Было мне тогда всего девять лет от роду. Как-то раз в лесу, среди глубокой тишины, ясно и отчётливо почудился мне крик: «Волк бежит!» (Я вскрикнул и вне себя от испуга выбежал на поляну, прямо на пашущего землю мужика.
Это был Марей – наш крепостной лет пятидесяти, плотный, довольно рослый, с сильною проседью в тёмно-русой бороде. Я немного знал его, но до того почти никогда не случалось мне заговорить с ним. Я в детстве мало общался с крепостными: эти чужие, с грубыми лицами и узловатыми руками мужики казались мне опасными, разбойными людьми. Марей остановил кобылёнку, заслышав мой напуганный голос, и когда я, разбежавшись, уцепился одной рукой за его соху, а другою за его рукав, то он разглядел мой испуг.

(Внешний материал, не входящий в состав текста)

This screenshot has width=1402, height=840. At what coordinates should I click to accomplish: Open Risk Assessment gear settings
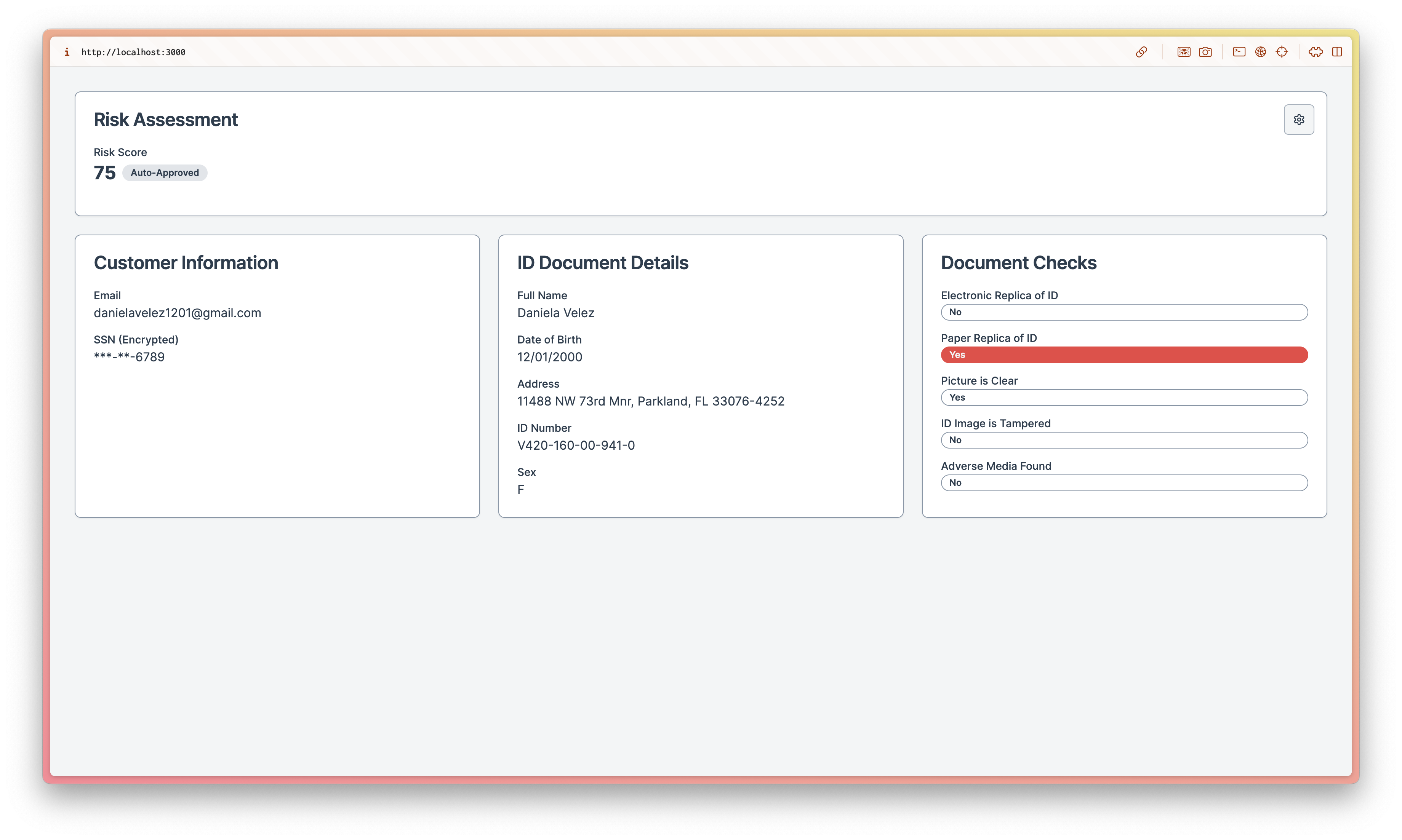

− Волк бежит! – прокричал я, задыхаясь.
Он вскинул голову и невольно огляделся кругом, на мгновенье почти мне поверив.
− Что ты, какой волк, померещилось: вишь! Какому тут волку быть! – бормотал он, ободряя меня. Но я весь трясся и ещё крепче уцепился за его зипун и, должно быть, был очень бледен. Он смотрел с беспокойною улыбкою, видимо боясь и тревожась за меня.

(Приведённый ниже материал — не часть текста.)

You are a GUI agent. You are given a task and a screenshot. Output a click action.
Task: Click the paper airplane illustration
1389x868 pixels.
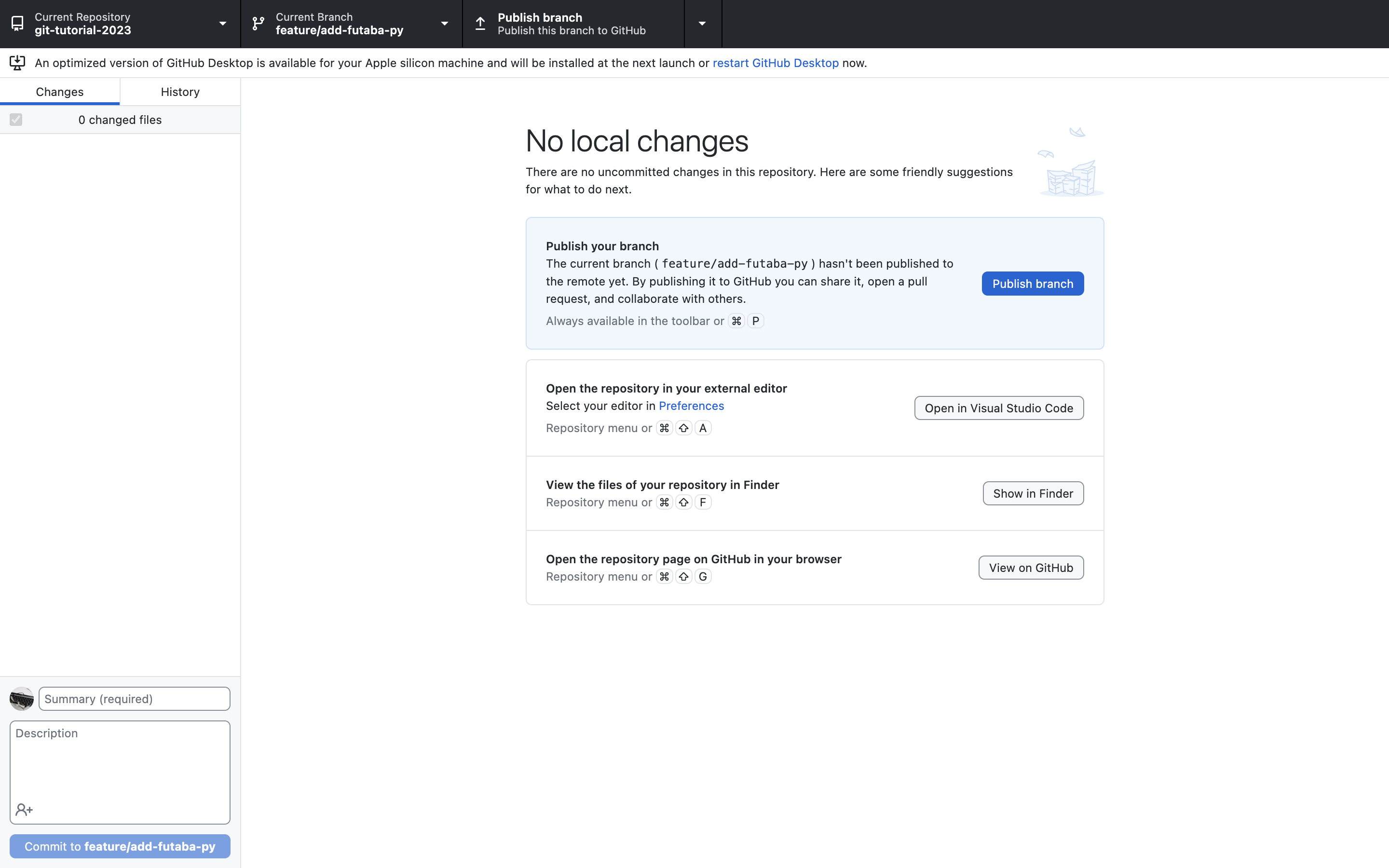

− Ишь ведь испужался, ай-ай! – качал он головой. – Полно, родный. )Ишь, малец, ай!
Он протянул руку и вдруг погладил меня по щеке.
− Полно же, ну, Христос с тобой, окстись.
Но я не крестился: углы моих губ вздрагивали, и, кажется, это особенно его поразило. И тогда Марей протянул свой толстый, с чёрным ногтем, запачканный в земле палец и тихонько дотронулся до вспрыгивающих моих губ.
− Ишь ведь, − улыбнулся он мне какою-то материнскою и длинною улыбкой, − господи, да что это, ишь ведь, ай, ай!
Я понял наконец, что волка нет и что мне крик про волка померещился.
− Ну, я пойду, − сказал я, вопросительно и робко смотря на него.
− Ну и ступай, а я те вослед посмотрю. Уж я тебя волку не дам! − прибавил он, всё так же матерински мне улыбаясь. – Ну, Христос с тобой, − и он перекрестил меня рукой и сам перекрестился.
Пока я шёл, Марей всё стоял со своей кобылёнкой и смотрел мне вслед, каждый раз кивая головой, когда я оглядывался. И даже когда я был далеко и уже не мог разглядеть его лица, чувствовал, что он всё точно так же ласково улыбается.
Всё это разом мне припомнилось сейчас, двадцать лет спустя, здесь, на каторге в Сибири… Эта нежная материнская улыбка крепостного мужика, его неожиданное сочувствие, покачивания головой. Конечно, всякий бы ободрил ребёнка, но в той уединённой встрече случилось как бы что-то совсем другое. И только бог, может быть, видел сверху, каким глубоким и просвещённым человеческим чувством было наполнено сердце грубого, зверски невежественного человека и какая тонкая нежность таилась в нём.
И вот когда здесь, на каторге, я сошёл с нар и огляделся кругом, я вдруг почувствовал, что могу смотреть на этих несчастных каторжников совсем другим взглядом и что вдруг исчезли всякий страх и всякая ненависть
в сердце моём.Я пошёл, вглядываясь в встречавшиеся лица. Этот обритый и шельмованный мужик, с клеймами на лице, хмельной, орущий свою рьяную сиплую песню, может быть, такой же Марей.Ведь я же не могу заглянуть в его сердце.